En cette semaine de l’industrie, nous vous donnons rendez-vous dans l’usine PSA, officiellement fonderie de Charleville, géographiquement située sur la zone industrielle, route des Ayvelles, à Villers-Semeuse. Il n’y a pas mieux que le plus gros employeur de Champagne-Ardenne pour découvrir la diversité des métiers de la fonderie, des plus traditionnels aux plus novateurs.

Si nous entamons aujourd’hui cette série sur les métiers de la métallurgie, c’est que, bien qu’omniprésentes dans le paysage des Ardennes, ces professions sont souvent méconnues et boudées par les plus jeunes. Sans doute parce que la crise a mis plus souvent l’industrie dans l’actualité des suppressions d’emplois que des créations. Sans doute aussi parce que les clichés de l’industrie d’hier ont la vie dure. Pourtant, malgré des appellations parfois aussi anciennes que la métallurgie elle-même (mouleur, noyauteur…), ces métiers ont profondément évolué. Le plus souvent, le métallo du XXIe siècle pilote une chaîne de production largement automatisée, apportant une expertise humaine toujours essentielle dans les moments cruciaux, nécessitant un sens des responsabilités et une vaste palette de compétences.
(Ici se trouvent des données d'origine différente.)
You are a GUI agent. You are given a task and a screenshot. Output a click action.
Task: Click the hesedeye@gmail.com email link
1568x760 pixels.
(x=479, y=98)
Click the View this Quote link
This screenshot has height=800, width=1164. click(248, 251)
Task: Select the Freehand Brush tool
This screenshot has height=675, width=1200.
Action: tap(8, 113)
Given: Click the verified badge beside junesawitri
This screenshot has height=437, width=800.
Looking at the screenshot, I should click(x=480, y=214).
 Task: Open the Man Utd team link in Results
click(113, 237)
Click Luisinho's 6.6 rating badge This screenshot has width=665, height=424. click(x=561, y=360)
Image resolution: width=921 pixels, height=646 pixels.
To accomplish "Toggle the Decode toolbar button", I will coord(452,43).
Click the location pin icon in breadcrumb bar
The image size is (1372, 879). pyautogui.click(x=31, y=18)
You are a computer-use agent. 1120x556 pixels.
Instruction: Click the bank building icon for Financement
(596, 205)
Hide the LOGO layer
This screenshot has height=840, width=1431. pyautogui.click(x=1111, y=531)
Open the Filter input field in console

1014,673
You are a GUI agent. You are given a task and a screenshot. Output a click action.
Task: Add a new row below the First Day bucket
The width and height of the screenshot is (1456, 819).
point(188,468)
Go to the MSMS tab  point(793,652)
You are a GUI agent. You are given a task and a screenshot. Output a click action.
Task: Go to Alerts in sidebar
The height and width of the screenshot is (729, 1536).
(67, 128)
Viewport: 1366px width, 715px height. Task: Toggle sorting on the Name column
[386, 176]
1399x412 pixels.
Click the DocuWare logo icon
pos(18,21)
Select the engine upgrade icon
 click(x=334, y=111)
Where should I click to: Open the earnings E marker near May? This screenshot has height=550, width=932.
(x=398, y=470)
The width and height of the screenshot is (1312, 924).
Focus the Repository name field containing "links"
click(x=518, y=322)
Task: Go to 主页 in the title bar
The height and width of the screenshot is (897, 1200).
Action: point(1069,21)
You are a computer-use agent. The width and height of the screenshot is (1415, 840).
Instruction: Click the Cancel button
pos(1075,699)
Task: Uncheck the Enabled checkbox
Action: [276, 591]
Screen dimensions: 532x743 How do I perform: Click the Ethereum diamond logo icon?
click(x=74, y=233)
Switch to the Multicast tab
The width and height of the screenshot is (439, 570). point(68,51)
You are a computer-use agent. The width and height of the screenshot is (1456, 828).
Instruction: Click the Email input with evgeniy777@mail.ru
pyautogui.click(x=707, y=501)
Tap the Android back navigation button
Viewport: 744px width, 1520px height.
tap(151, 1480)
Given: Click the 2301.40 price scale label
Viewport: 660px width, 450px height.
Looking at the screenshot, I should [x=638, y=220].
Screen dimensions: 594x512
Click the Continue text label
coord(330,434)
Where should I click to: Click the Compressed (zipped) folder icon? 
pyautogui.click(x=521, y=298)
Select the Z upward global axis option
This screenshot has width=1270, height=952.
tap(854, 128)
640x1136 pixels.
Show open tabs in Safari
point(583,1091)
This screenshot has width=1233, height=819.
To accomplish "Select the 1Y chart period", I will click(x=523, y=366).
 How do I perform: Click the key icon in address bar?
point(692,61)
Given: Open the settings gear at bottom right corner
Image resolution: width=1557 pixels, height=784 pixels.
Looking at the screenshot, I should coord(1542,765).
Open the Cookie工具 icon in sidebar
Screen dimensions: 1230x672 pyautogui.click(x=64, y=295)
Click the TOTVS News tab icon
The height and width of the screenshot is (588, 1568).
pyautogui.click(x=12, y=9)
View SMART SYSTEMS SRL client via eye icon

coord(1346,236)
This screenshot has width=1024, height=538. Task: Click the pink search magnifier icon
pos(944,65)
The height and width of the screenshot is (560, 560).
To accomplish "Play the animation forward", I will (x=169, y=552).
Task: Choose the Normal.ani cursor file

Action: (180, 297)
La première étape de ce voyage dans l’industrie ardennaise nous conduit auprès d’un noyauteur aux culasses 7 mètres (la hauteur de l’atelier situé au 1er étage), dans la partie aluminium de l’usine. Nos remerciements à Stéphane Gelas, le directeur du pôle industriel fonderie du groupe PSA, qui regroupe les sites de Charleville-Mézières et de Sept-fons, dans l’Allier, et à l’ensemble du personnel du site, qui s’est prêté avec gentillesse et disponibilité à nos longs reportages.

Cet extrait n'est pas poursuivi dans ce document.